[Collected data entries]
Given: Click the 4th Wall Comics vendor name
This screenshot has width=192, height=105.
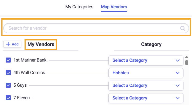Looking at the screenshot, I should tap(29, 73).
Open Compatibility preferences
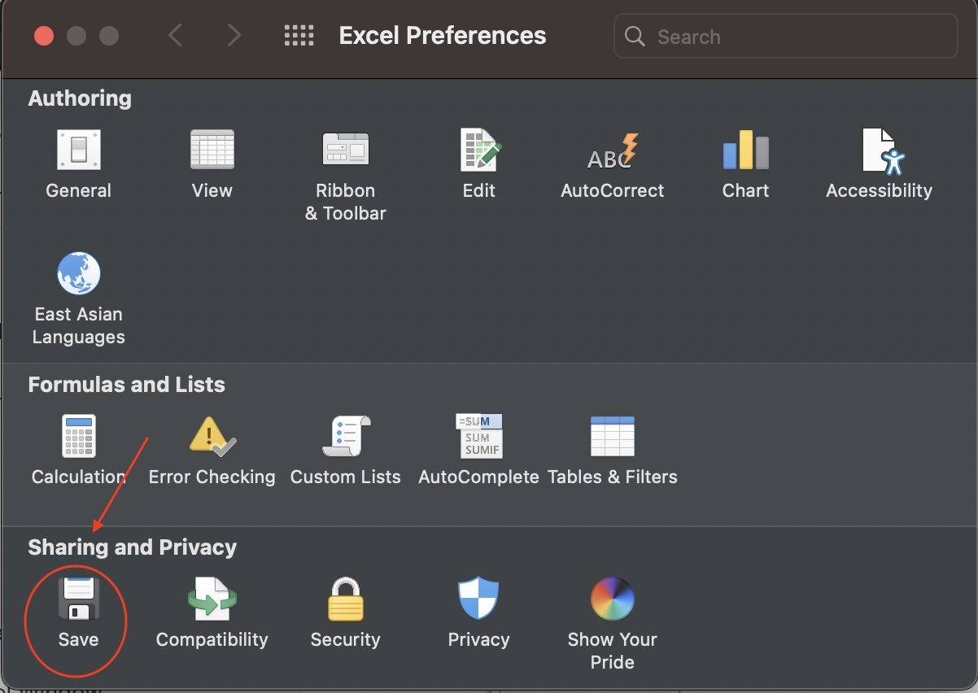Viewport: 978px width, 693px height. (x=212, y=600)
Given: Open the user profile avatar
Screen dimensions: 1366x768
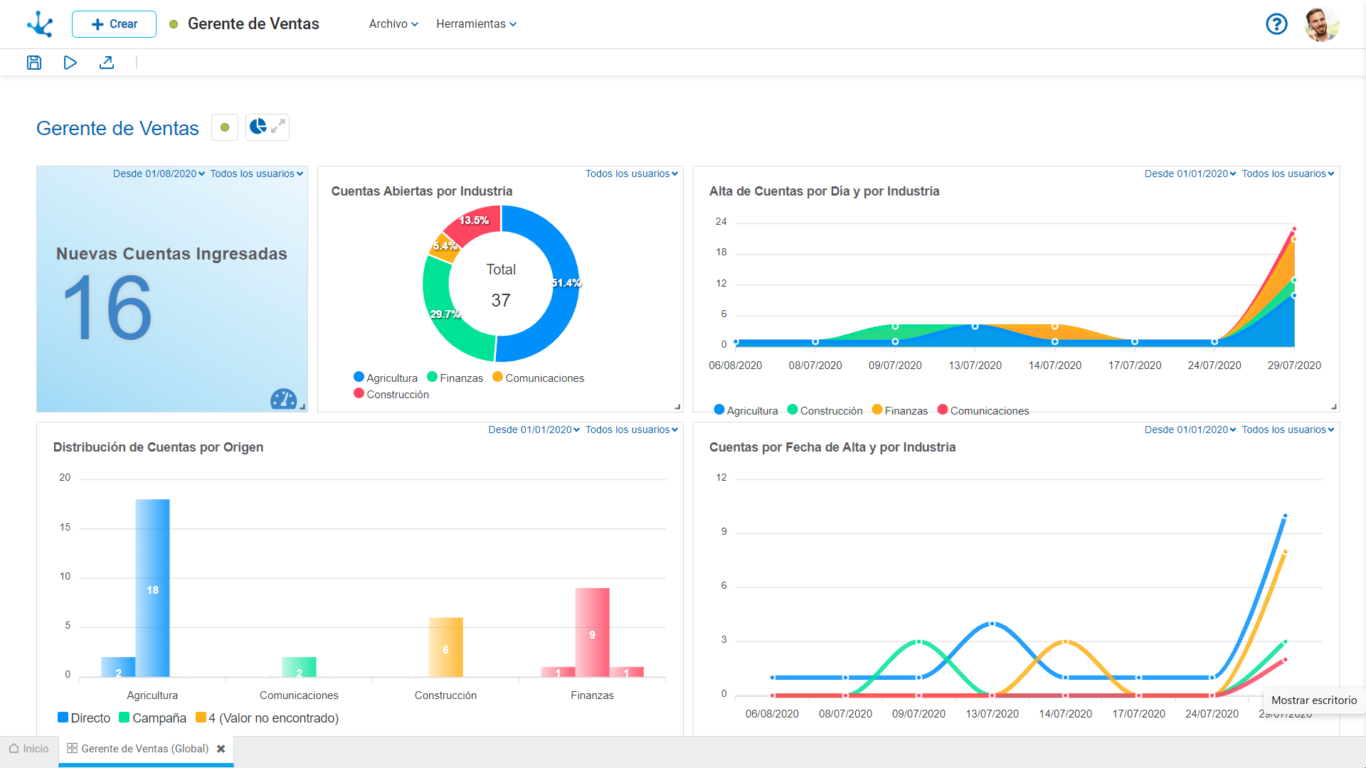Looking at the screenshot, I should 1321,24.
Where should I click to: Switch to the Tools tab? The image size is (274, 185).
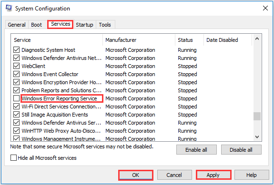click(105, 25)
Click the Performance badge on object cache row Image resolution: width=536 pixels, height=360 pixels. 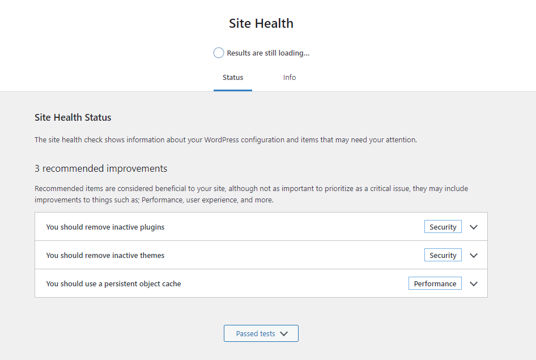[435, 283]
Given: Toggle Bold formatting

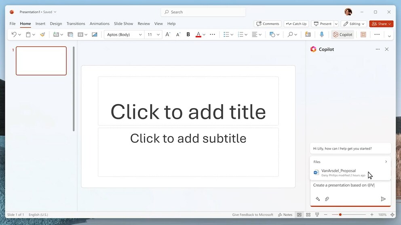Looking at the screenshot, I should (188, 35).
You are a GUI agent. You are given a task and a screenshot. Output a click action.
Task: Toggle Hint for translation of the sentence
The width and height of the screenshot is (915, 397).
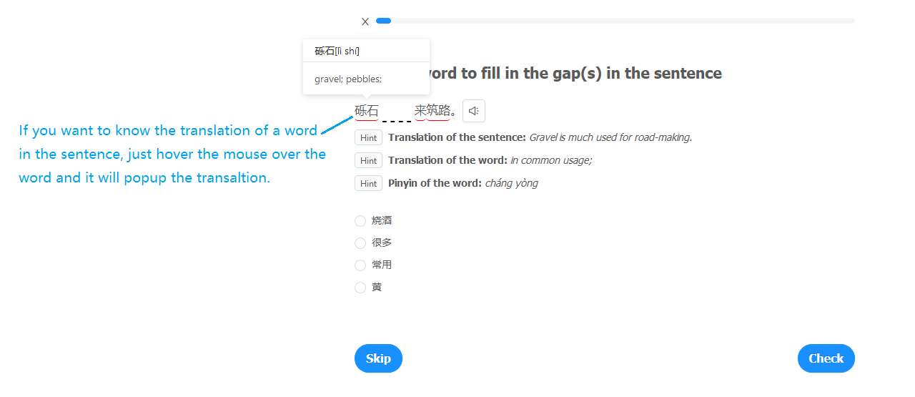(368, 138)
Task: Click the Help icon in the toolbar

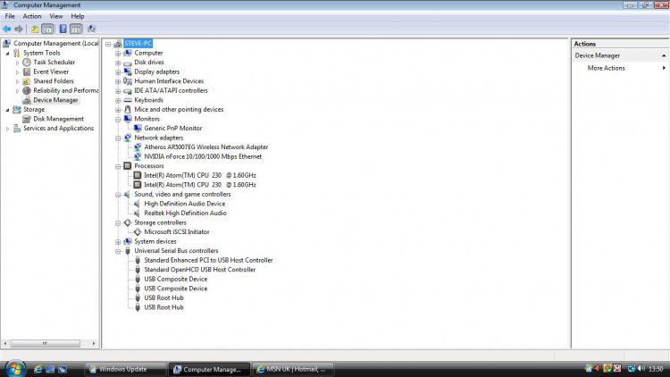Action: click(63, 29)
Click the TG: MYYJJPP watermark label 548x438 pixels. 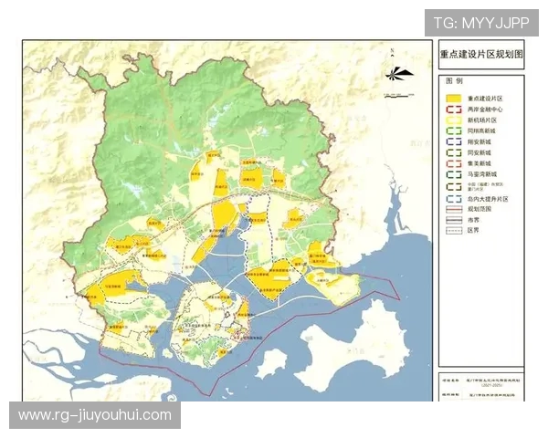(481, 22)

---

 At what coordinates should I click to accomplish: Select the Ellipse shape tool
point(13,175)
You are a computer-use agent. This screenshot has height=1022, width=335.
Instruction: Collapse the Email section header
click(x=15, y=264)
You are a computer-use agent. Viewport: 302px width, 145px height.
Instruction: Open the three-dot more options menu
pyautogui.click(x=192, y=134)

**WORK INSTRUCTIONS:** Print the rows word for word, beginning at the line that has "Given: Click the 4th Wall Comics vendor name" and stopping after the line that has "Viewport: 978px width, 693px". Omit the pictures from your output.

**OUTPUT OF THE TASK:**
Given: Click the 4th Wall Comics vendor name
This screenshot has width=192, height=105.
Looking at the screenshot, I should tap(29, 73).
Open Compatibility preferences
Viewport: 978px width, 693px height. (x=212, y=600)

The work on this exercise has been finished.